With that background in mind the monthly cost of a Cached Dataset can be estimated as follows. First, compute the cost of a single column update query. To do this follow the same N = E * P
formula as before, using the typical number of events per unit of the Cached Dataset’s interval
for E
and computing P
including the index_by
properties. Then based on the interval
and timeframe
being used look up how many column update queries will be run per month in the following table (note that a 30-day month is assumed for simplicity):
Interval | Timeframe keyword | Column updates per month (approx.) | Explanation |
---|---|---|---|
minutely |
this_N_minutes |
60 * 24 * 30 = 43200 |
Each hour the latest ~60 minutes are computed. (Note: 48 hours = 2880 minutes > 2000 (N max value), so the “trailing update” will always be outside of the timeframe.) |
minutely |
previous_N_minutes |
60 * 24 * 30 = 43200 |
Same as this_N_minutes . |
hourly |
this_N_hours |
2 * 24 * 30 = 1440 |
Each hour is computed twice: once when it first comes into the timeframe and once by the “trailing update” pass. |
hourly |
previous_N_hours |
2 * 24 * 30 = 1440 |
Same as this_N_hours . |
daily |
this_N_days |
2 * 24 * 30 = 1440 |
Each hour the current day and the day before yesterday are computed. |
daily |
previous_N_days |
30 + (24 * 30) = 750 |
Each day is computed once within the hour after it ends, then again every hour the 2nd day afterwards by the “trailing update” pass. |
weekly |
this_N_weeks |
(24 * 30) + (4 * 48) = 912 |
Each hour the current week is computed. For the 48 hours at the start of a week, the previous week is computed by the “trailing update” pass. (Note: some months will compute 5 weeks instead of 4.) |
weekly |
previous_N_weeks |
4 * 48 = 192 |
For the 48 hours at the start of a week, the previous week is computed by the “trailing update” pass. (Note: some months will compute 5 weeks instead of 4.) |
monthly |
this_N_months |
(24 * 30) + 48 = 768 |
Each hour the current month is computed. For 48 hours at the start of a month, the previous month is computed by the “trailing update” pass. |
monthly |
previous_N_months |
48 |
For the 48 hours at the start of a month, the previous month is computed by the “trailing update” pass. |
yearly |
this_N_years |
24 * 30 = 720 |
Each hour the current year is computed. (Note: the previous year is recomputed for the 48 hours of the year, so this will be slightly higher in January.) |
yearly |
previous_N_years |
48 in January; 0 thereafter |
The previous year is re-evaluated for the first 48 hours in January but after that no updates are necessary. |
Then multiply together the cost per update query times the number of column updates per month to get a rough estimate of total properties scanned usage. Note that for this_N_*
timeframes with longer-duration intervals (daily
and up) this will usually be an over-estimate because the column update query for an in-progress interval won’t read as much data as for an already-finished interval. For example when first updating the column for the current day given a this_N_days
interval, there will only be 1/24th of a day’s worth of events to scan. To get a precise estimate you will need to take this into account, but in most cases even the conservative estimate will be good enough.
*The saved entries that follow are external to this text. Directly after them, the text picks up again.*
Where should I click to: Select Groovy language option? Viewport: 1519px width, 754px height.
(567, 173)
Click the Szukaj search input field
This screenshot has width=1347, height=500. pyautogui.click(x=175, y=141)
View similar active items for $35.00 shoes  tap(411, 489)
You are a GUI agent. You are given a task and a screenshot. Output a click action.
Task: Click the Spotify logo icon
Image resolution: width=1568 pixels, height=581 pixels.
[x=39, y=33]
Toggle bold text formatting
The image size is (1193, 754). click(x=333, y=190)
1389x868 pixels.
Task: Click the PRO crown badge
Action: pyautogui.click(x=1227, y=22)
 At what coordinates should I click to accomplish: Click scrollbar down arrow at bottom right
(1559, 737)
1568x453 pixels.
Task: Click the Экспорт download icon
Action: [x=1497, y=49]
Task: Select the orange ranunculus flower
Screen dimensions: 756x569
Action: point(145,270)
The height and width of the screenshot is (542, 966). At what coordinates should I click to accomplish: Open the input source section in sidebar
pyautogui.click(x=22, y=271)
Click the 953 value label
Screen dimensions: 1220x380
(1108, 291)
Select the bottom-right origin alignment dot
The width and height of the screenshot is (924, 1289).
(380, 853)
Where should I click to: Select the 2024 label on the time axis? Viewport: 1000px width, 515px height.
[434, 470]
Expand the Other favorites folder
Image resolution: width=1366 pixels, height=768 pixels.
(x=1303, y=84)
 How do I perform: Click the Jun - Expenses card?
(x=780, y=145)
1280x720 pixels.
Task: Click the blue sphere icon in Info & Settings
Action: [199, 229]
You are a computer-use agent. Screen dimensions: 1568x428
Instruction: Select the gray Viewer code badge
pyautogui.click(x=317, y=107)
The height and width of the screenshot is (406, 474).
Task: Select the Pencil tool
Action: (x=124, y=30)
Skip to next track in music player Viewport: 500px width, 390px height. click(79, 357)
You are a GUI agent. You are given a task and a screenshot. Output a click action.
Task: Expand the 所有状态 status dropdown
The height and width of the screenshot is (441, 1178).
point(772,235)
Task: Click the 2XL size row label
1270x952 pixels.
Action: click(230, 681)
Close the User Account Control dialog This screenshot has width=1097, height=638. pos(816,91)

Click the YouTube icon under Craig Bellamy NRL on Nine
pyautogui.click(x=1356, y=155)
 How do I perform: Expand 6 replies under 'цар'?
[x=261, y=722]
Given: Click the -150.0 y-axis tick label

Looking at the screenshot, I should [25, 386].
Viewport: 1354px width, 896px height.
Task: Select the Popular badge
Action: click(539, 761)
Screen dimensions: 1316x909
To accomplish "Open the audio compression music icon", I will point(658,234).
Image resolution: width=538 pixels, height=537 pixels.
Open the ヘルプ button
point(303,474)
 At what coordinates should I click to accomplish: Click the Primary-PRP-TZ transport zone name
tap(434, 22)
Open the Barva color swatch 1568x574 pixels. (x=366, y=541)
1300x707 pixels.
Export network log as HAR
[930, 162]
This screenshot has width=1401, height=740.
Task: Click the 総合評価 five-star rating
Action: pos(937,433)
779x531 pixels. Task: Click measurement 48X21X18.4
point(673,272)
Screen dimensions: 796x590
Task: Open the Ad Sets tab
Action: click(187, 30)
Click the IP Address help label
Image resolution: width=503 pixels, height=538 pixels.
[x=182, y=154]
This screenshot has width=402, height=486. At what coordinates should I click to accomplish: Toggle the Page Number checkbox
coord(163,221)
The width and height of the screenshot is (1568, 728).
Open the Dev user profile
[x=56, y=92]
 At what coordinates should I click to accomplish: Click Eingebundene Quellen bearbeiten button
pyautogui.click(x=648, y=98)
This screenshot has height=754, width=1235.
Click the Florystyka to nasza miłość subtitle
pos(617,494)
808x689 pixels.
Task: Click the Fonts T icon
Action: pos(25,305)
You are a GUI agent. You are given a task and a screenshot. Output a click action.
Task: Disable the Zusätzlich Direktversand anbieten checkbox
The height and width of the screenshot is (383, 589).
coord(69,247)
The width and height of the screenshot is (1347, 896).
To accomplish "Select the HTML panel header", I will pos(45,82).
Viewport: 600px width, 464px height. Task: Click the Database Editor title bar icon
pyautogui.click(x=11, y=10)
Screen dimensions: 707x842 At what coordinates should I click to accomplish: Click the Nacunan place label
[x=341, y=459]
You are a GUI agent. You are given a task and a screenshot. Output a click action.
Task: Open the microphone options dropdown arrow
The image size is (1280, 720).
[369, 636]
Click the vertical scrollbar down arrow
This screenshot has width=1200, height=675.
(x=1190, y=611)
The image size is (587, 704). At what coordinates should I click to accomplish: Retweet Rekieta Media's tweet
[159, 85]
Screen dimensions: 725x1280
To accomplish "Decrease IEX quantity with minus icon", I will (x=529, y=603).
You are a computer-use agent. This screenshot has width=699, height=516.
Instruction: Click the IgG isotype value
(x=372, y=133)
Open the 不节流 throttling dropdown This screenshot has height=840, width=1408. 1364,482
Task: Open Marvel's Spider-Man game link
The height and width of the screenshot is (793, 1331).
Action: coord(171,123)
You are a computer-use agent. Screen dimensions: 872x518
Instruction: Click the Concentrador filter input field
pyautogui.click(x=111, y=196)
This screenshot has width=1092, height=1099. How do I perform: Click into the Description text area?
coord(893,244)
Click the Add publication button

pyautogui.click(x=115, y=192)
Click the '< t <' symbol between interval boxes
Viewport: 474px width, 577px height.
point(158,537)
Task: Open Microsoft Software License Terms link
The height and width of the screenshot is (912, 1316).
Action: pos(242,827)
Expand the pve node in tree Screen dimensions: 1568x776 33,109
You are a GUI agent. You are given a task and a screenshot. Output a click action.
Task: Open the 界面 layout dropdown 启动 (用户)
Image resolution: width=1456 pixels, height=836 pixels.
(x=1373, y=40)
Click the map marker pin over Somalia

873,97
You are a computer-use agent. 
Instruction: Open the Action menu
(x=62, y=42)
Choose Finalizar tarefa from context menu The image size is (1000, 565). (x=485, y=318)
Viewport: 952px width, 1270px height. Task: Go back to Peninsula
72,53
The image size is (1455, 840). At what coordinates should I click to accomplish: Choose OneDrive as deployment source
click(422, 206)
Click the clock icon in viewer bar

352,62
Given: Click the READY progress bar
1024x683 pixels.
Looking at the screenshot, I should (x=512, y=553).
It is also important to note that there will be an initial bootstrapping phase when a Cached Dataset is first created. During this phase Keen will need to run queries for every column in the matrix, i.e. every interval in the timeframe
. To estimate the cost of this bootstrapping phase just estimate the cost of a single column update query (as described above) and multiply by the number of columns/intervals (e.g. 500
for a this_500_days
timeframe).
Working Example, re-revisited
Building upon the example Query and Cached Query above, imagine we convert the query to a Cached Dataset by removing the filter on y
and instead using y
as the index_by
property. We use a timeframe of this_90_days
and a daily
interval. The cost of a single column update query will be N = E * P = 10K * 3 = 30K
(actually less in practice due to the partial-interval behavior mentioned above). The number of column updates per month will be 1440, from the table. So the total number of properties scanned will be less than 30K * 1440 = 43.2M
or $4.32 per month, a >10x reduction compared the Cached Query version and a 37x reduction over the original ad hoc version.
Warning: avoid this_N_years
Cached Datasets
When using a this
modifier and a yearly
interval, we have to run a column update query every hour that covers the entire current year-to-date. This becomes quite expensive as the year progresses and contains more events. For this reason we strongly discourage use of this_N_years
with Cached Datasets.